WHAT TO WORK ON
The required answer is every line of the data containing the word "computer".

--- SOURCE DATA ---

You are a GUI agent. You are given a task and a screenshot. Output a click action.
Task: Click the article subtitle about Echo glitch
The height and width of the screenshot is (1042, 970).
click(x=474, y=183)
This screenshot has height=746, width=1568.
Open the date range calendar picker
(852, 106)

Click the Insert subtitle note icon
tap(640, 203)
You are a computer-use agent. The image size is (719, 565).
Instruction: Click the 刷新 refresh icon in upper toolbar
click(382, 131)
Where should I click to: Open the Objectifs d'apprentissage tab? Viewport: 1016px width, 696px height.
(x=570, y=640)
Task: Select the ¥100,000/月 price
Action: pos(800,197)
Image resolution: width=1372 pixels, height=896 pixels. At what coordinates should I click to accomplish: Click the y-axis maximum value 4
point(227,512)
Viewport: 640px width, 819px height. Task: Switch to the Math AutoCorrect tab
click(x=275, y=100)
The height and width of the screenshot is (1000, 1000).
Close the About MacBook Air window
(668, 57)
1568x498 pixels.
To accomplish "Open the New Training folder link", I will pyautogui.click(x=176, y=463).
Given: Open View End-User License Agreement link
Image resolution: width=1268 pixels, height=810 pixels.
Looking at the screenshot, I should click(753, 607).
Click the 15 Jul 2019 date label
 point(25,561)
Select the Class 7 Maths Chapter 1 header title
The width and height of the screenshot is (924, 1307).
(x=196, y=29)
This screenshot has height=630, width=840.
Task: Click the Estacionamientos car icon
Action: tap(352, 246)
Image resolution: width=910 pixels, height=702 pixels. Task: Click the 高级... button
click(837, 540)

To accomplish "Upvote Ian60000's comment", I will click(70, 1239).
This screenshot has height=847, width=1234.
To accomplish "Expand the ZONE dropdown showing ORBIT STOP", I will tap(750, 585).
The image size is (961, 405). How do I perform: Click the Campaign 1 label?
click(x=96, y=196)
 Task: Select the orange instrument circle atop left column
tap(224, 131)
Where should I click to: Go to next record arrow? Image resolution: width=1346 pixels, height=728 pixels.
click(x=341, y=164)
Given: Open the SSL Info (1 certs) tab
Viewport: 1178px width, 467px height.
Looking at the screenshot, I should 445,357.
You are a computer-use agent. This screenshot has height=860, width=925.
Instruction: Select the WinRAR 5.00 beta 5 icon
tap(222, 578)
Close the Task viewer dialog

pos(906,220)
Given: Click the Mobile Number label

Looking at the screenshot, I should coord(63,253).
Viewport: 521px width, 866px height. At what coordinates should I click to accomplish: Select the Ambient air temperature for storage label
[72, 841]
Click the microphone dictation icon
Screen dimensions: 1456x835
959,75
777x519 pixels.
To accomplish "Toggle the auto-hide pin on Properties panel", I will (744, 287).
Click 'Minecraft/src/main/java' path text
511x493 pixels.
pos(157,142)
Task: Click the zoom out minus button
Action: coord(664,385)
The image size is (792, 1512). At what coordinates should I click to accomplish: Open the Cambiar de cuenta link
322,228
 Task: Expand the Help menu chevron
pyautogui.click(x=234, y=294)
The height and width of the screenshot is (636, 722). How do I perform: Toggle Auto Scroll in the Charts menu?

---

EXERCISE SOLUTION
You are a computer-use agent. The image size is (719, 565).
You are a computer-use agent. This screenshot has height=860, width=925.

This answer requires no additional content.